SECTION 2.3.1. Subject to Article VI, Section 6.1 of this Agreement, the
Trustees shall have full power and authority, in their sole discretion without
obtaining any prior authorization or vote of the Shareholders of any Portfolio,
or Class thereof, to establish and designate and to change in any manner any
Portfolio of Shares, or any Class or Classes thereof; to fix such preferences,
voting powers, rights, and privileges of any Portfolio, or Classes thereof, as
the Trustees may from time to time determine (but the Trustees may not change
the preferences, voting powers, rights, and privileges of Outstanding Shares in
a manner materially adverse to the Shareholders of such Shares without the prior
approval of the affected Shareholders); to divide or combine the Shares of any
Portfolio, or Classes thereof, into a greater or lesser number; to classify or
reclassify any issued Shares of any Portfolio, or Classes thereof, into one or
more Portfolios or Classes of Shares of a Portfolio; and to take such other
action with respect to the Shares as the Trustees may deem desirable. A
Portfolio and any Class thereof may issue any number of Shares but need not
issue any shares. At any time that there are no Outstanding Shares of any
particular Portfolio or Class previously established and designated, the
Trustees may abolish that Portfolio or Class and the establishment and
designation thereof.

-- Data listing --
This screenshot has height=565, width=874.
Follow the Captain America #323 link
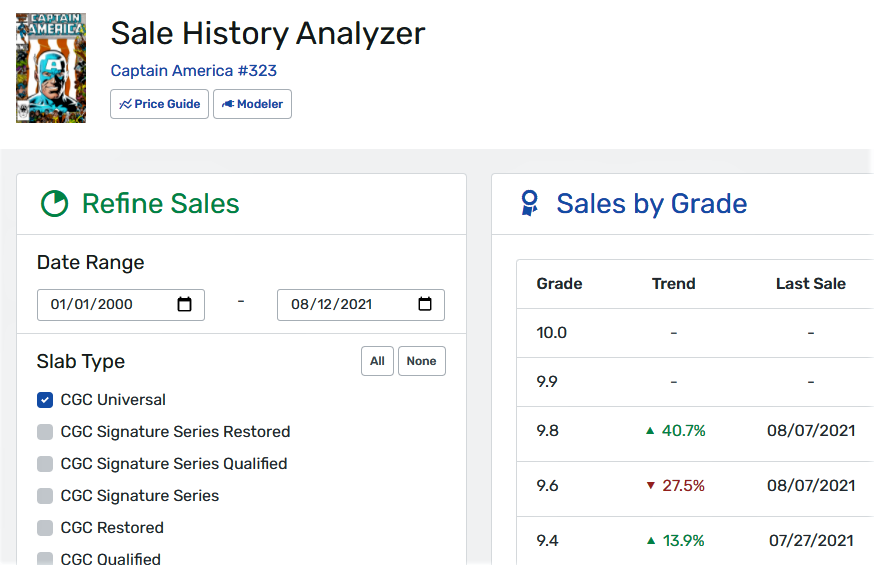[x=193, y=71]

==

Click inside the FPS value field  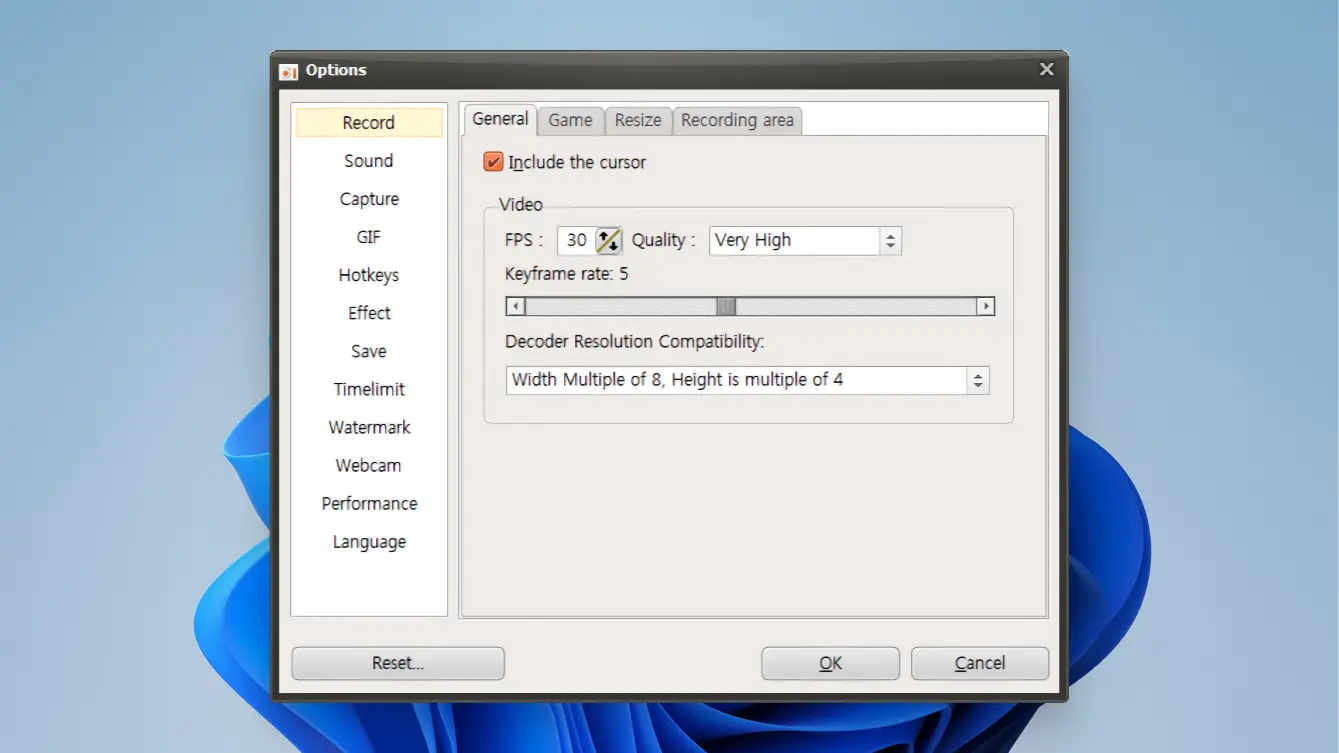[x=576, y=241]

-- Work to be completed --
Using Section 2.3.1 above, answer each question briefly.
(a) Whose prior approval must the Trustees obtain before changing the preferences, voting powers, rights, and privileges of Outstanding Shares in a manner materially adverse to their holders?
(b) Is a Portfolio required to issue any Shares?
(c) Under what condition may the Trustees abolish a Portfolio or Class?

-- Full answer --
(a) The approval of the affected Shareholders.
(b) No. A Portfolio may issue any number of Shares but need not issue any.
(c) When there are no Outstanding Shares of that particular Portfolio or Class.